Working closely with Dr. Farmer, Dr. Block assisted in the relief and recovery efforts in Haiti following the 2010 earthquake, including the creation of a center for displaced and unaccompanied children.

Dr. Block has been a consultant to disability and not-for-profit organizations for thirty-five years specializing in organizational development, advocacy, strategic planning, start-up and project management, policy development, board governance and grant writing.

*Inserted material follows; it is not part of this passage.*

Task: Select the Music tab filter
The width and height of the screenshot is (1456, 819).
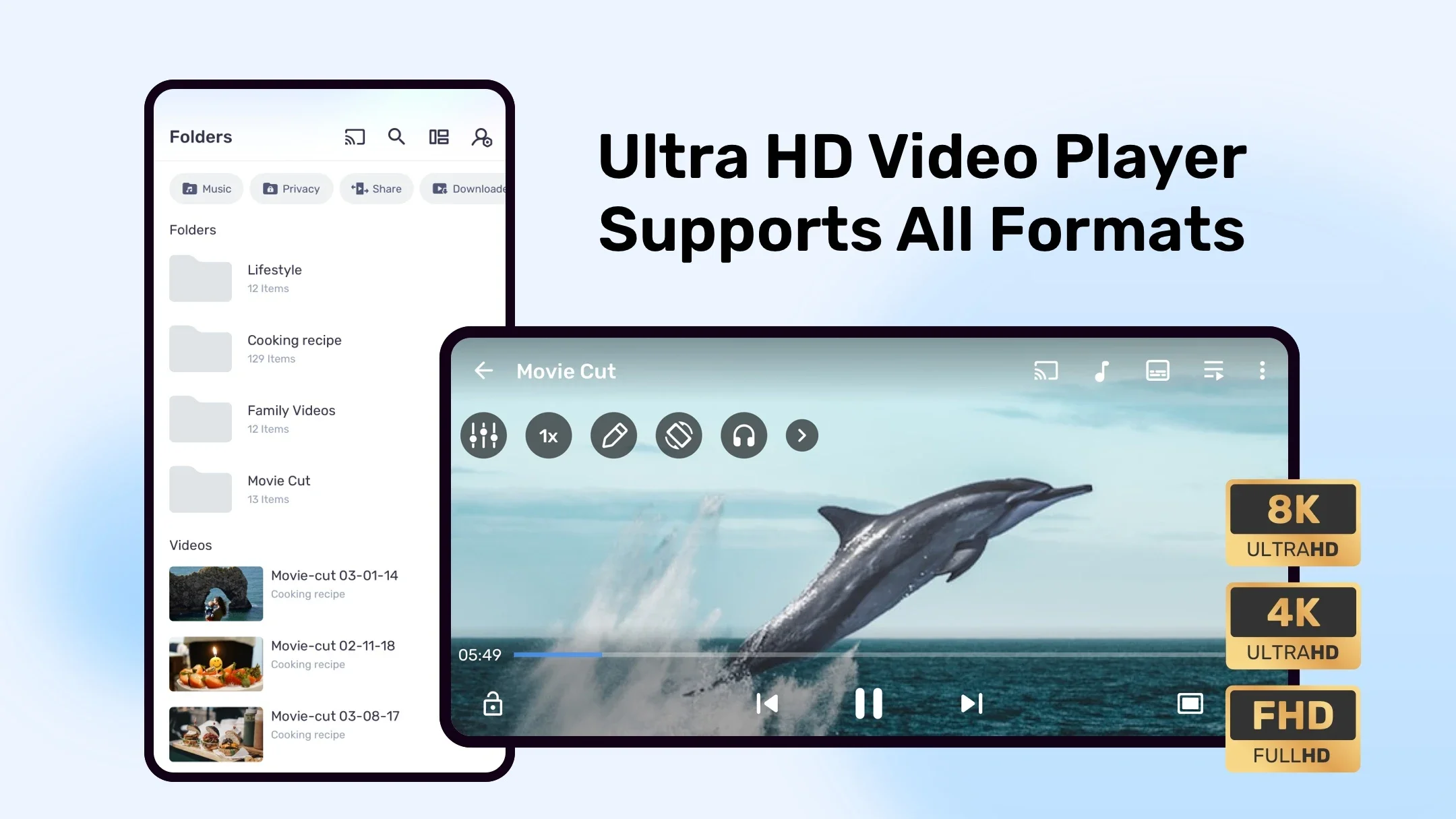Action: 208,188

A long-time disability rights advocate, she was actively involved in the deinstitutionalization and community inclusion movement. She is the author of Project Neighborhood, a publication on community living for people with disabilities. Following Hurricane Andrew in 1992, she worked with the Florida Developmental Disabilities Planning Council to develop and implement a comprehensive, statewide disaster preparedness training program for people with disabilities, service providers and policy makers and is the author of six publications on disaster preparedness for people with disabilities. In 2005, Dr. Block led the disaster relief and recovery efforts for the Southern Dominican Province in New Orleans following Hurricane Katrina.

She is the co-founder of the Jay Weiss Center for Social Medicine at the Miller School of Medicine at the University of Miami and serves on the board of the Congar Institute for Ministry and the Catholic Theological Union.

Dr. Block lives in Miami and New York. She has three fine children, and four adorable grandchildren.